-------- TEXTAUSZUG

In einer Umfrage wird die "heißeste Sportmoderatorin" gewählt

Große Aufmerksamkeit hatte die Sportredaktion des ZDF schon erwartet, Art und Weise der Kritik überraschte aber doch sehr. "Natürlich muss man nicht alles gut finden. Aber dass immer noch kritisiert wurde, dass eine Frau ein Männerspiel kommentiert hat, ist unfassbar", sagt Anke Scholten, Olympia-Programmchefin des ZDF für die Sommerspiele in Rio. Und sie sagt: "Das nervt!" In der Redaktion sei es schon lange kein Thema mehr, ob ein Job von einem Mann oder einer Frau gemacht wird. "Grundvoraussetzung ist schlichtweg das Können." Und eigentlich habe man gedacht, dass Sportjournalistinnen auch für die Zuschauer kein Grund zur Aufregung mehr seien. Weil es inzwischen eben mehr Frauen in diesem Job gibt.

----------------

■ **AUFGABENSTELLUNG**:
Führe den Textauszug über die Kritik an Sportjournalistinnen beim ZDF im Anschluss an seinen letzten Satz weiter.

-------- MATERIAL

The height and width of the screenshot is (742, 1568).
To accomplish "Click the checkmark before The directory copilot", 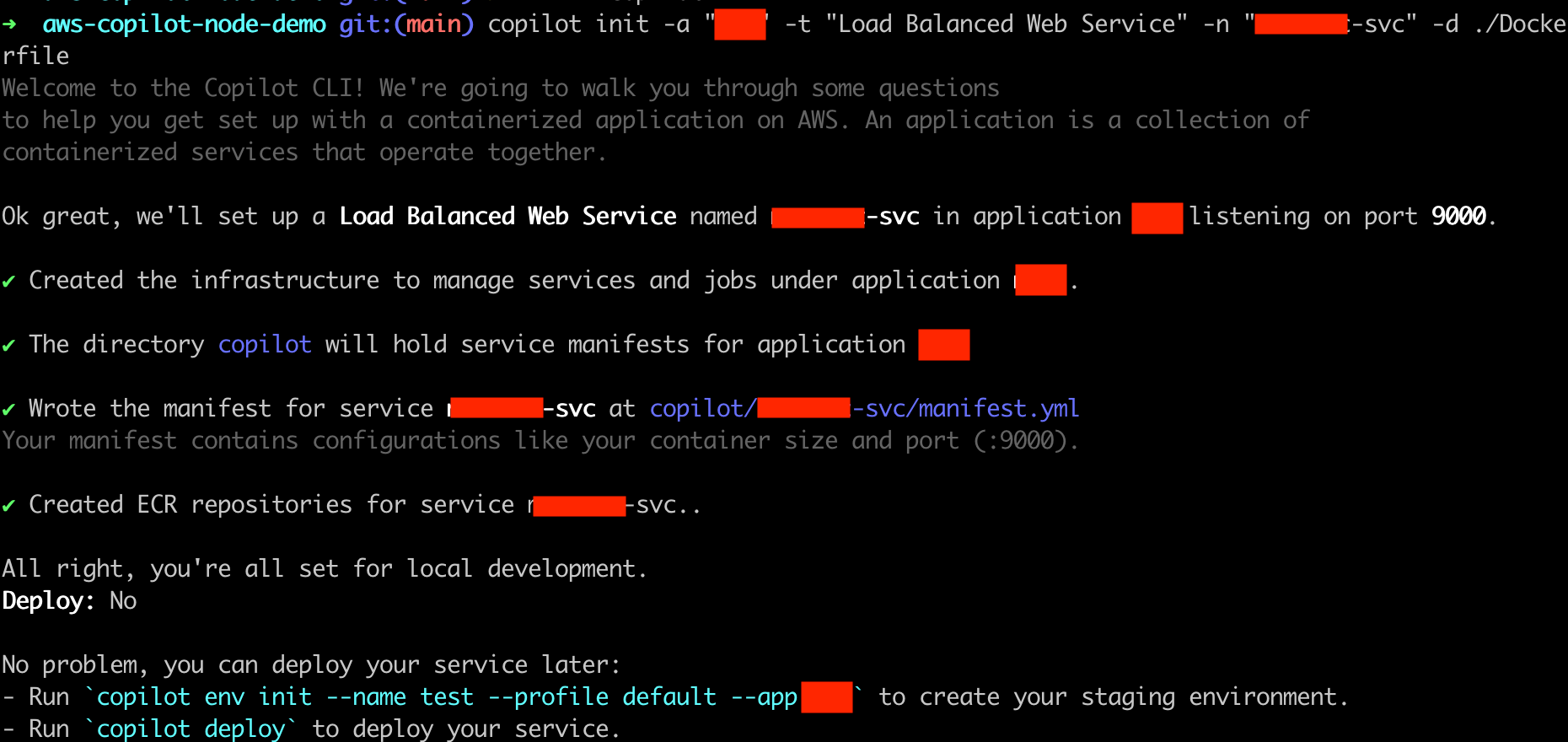I will point(8,346).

----------------

■ **ENDGÜLTIGE ANTWORT**:
"Mehr" heißt in diesem Fall allerdings nach wie vor nicht "viele". Eine Studie der Deutschen Sporthochschule Köln und der Macromedia Hochschule für Medien und Kommunikation untersuchte 2011 die internationale Sportberichterstattung in Tageszeitungen. Bei 80 analysierten Medien aus 22 Ländern waren 92 Prozent der Sportjournalisten männlich, in Deutschland waren es 89 Prozent. Im Verband Deutscher Sportjournalisten sind gerade einmal zehn Prozent der Mitglieder weiblich. Nach Rio schickt das ZDF dieses Jahr 79 Journalisten, 19 davon sind Frauen.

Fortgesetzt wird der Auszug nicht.